## TRY IT:
Starting with the line that holds "The image size is (1427, 776)." and stopping after the line that holds "The height and", repeat the lines below word for word, without the pictures.
─── LISTED ENTRIES
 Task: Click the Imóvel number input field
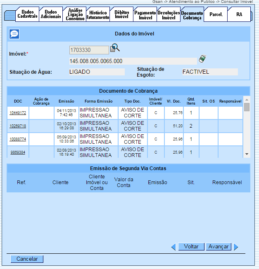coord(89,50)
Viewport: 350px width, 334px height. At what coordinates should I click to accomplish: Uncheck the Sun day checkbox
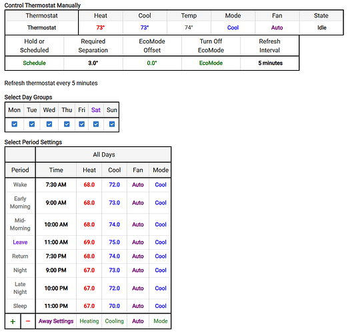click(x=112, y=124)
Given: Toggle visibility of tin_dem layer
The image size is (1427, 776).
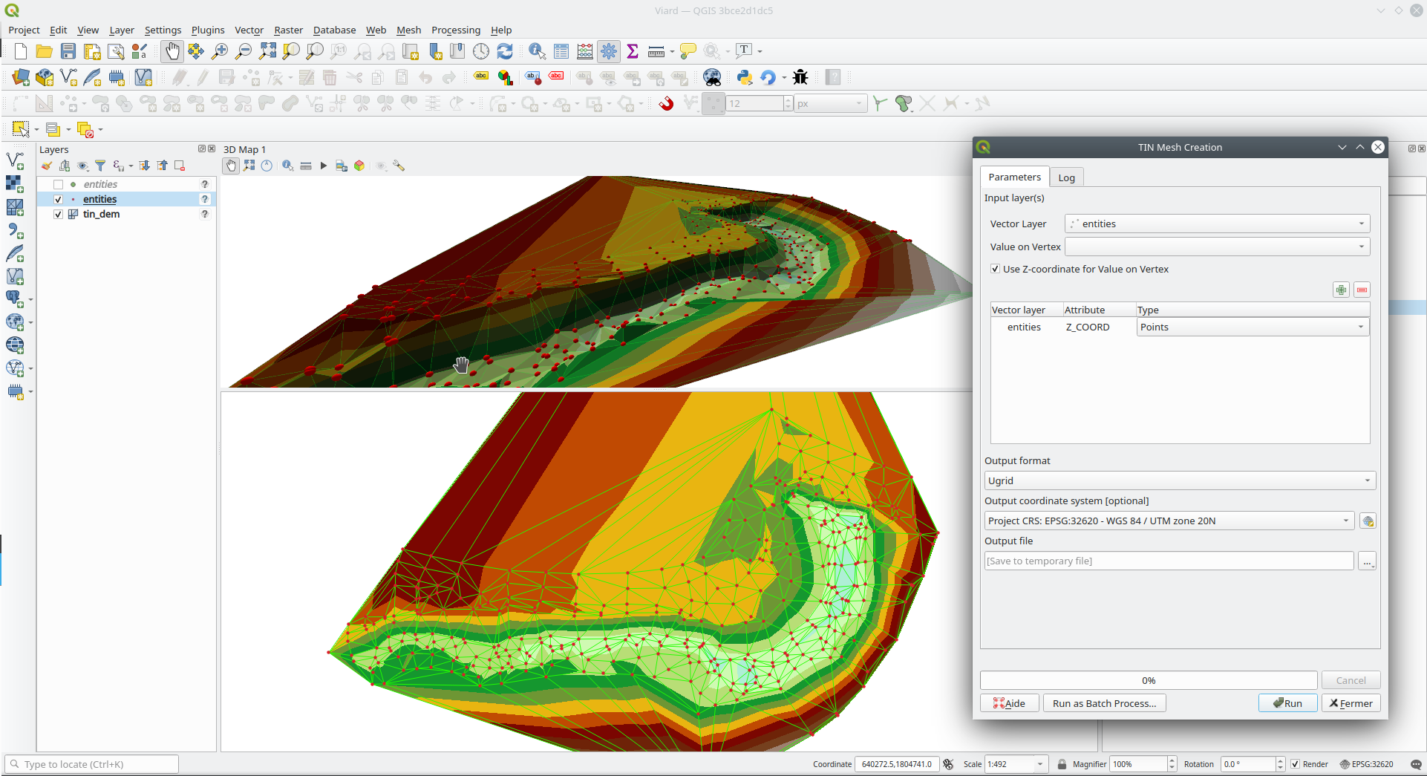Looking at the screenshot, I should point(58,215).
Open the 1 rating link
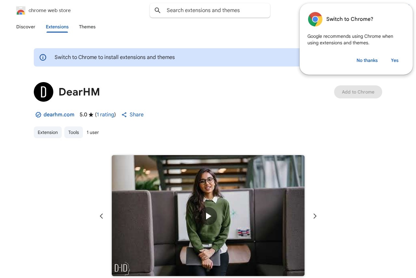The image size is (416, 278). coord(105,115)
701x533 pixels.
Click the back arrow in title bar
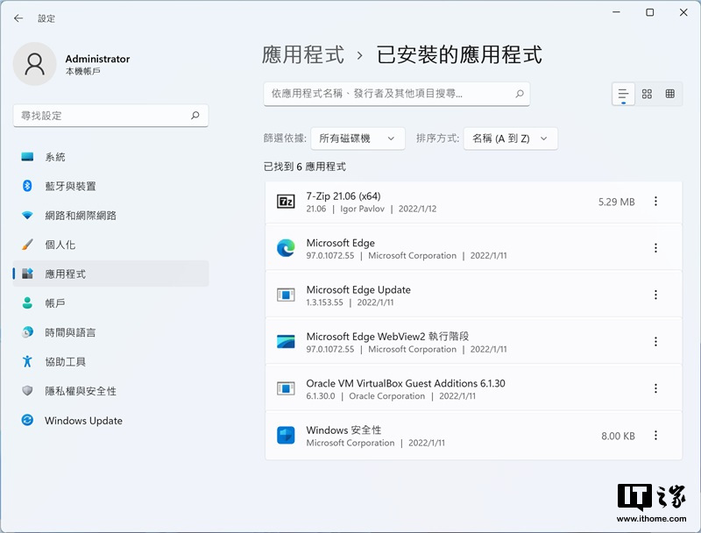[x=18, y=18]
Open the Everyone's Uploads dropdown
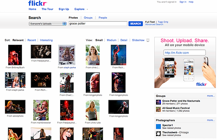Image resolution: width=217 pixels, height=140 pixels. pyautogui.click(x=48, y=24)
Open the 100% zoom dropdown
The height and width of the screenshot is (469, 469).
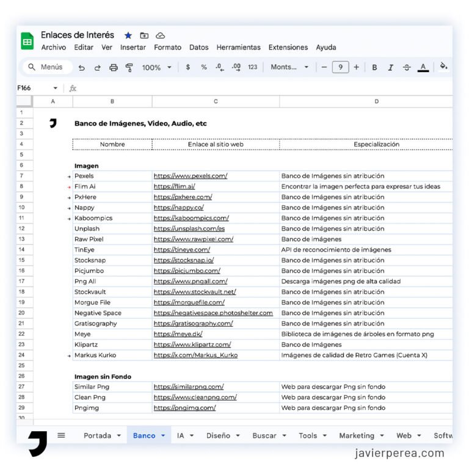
──────
─── LISTED ENTRIES
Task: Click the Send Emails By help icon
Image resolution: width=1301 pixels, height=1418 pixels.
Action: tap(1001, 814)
──────
─── LISTED ENTRIES
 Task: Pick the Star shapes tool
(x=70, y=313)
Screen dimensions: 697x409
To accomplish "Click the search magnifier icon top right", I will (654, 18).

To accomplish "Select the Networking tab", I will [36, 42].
──────
## ANSWER BOX:
The image size is (1427, 776).
Looking at the screenshot, I should point(58,215).
Open the 1 rating link
The image size is (416, 278). coord(105,115)
701x533 pixels.
Click the back arrow in title bar
[x=18, y=18]
Open the Everyone's Uploads dropdown
Image resolution: width=217 pixels, height=140 pixels. pyautogui.click(x=48, y=24)
Open the 100% zoom dropdown
The height and width of the screenshot is (469, 469).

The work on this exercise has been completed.